I’m not saying Untied and/or Chase ordered this devaluation, but it works into a broader strategy in which loyalty is a key part of the business and plugs what has been outsized value in Aeroplan…the sort of “sweet spots” that rarely last.
CONCLUSION
Aeroplan remains one of the more useful Star Alliance programs, especially because of its broad partner access, stopover option, and generally rational distance-based structure.
But this is still a devaluation. The most painful change for most of us will be North America to Europe in the 4,001–6,000 mile band, where business class rises from 70,000 to 75,000 points and first class jumps from 100,000 to 120,000 points.
That is not enough to make Aeroplan useless, since we are always deal in comparative value, but it’s still a steep devaluation in many categories.
Book before June 1 if you have a redemption in mind.



i would say the point is moot since there’s never any space. but i’m not very familiar with the program.
*meow* For real, they’ve nerf’d what used to be the best part of the program… partner awards in J/F.
I’m very familiar with the program and you’re exactly right. A couple of years ago Aeroplan had good-to-great business and first class availability to both Europe and Asia; now it has neither.

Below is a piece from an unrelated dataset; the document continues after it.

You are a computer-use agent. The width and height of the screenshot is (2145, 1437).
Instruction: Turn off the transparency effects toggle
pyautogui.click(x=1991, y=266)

Surcharges with Aeroplan are still relatively low. Meaningful notice given and an extra 5k for 4,000+ TATL isn’t outrageous. So all in all, this really isn’t too bad. Still a program I frequently check, and when you can get those 60k TATL J redemptions, it’s great. Booked 4 of them for the family this week for next year and with the chase 20% transfer bonus was 50k/pp.
Thanks much, Matthew for the chart comparison. I was expecting worse. Agree with Peter that surcharges are reasonable compared to other programs (and congrats for landing J redemptions for the whole family at 50k points per).
More bad news from the ever-changing points and miles system! What’s next?
IF these were the rates, then ok, but they are not. Anything with Air Canada included is priced at farcical rates. I expect they will now use similar rates for any routing that includes UA, and its only a matter of time before LH group are added. Once that happens, its game over
My reward miles will be regularly devalued. I accept it, but, of course, don’t like it. My taxes will increase while my services will decrease. I get what I can through FF programs. I prefer to relish not paying for some things than worrying about the diminished value. I’m not saying it’s right, I’m admitting lack of control.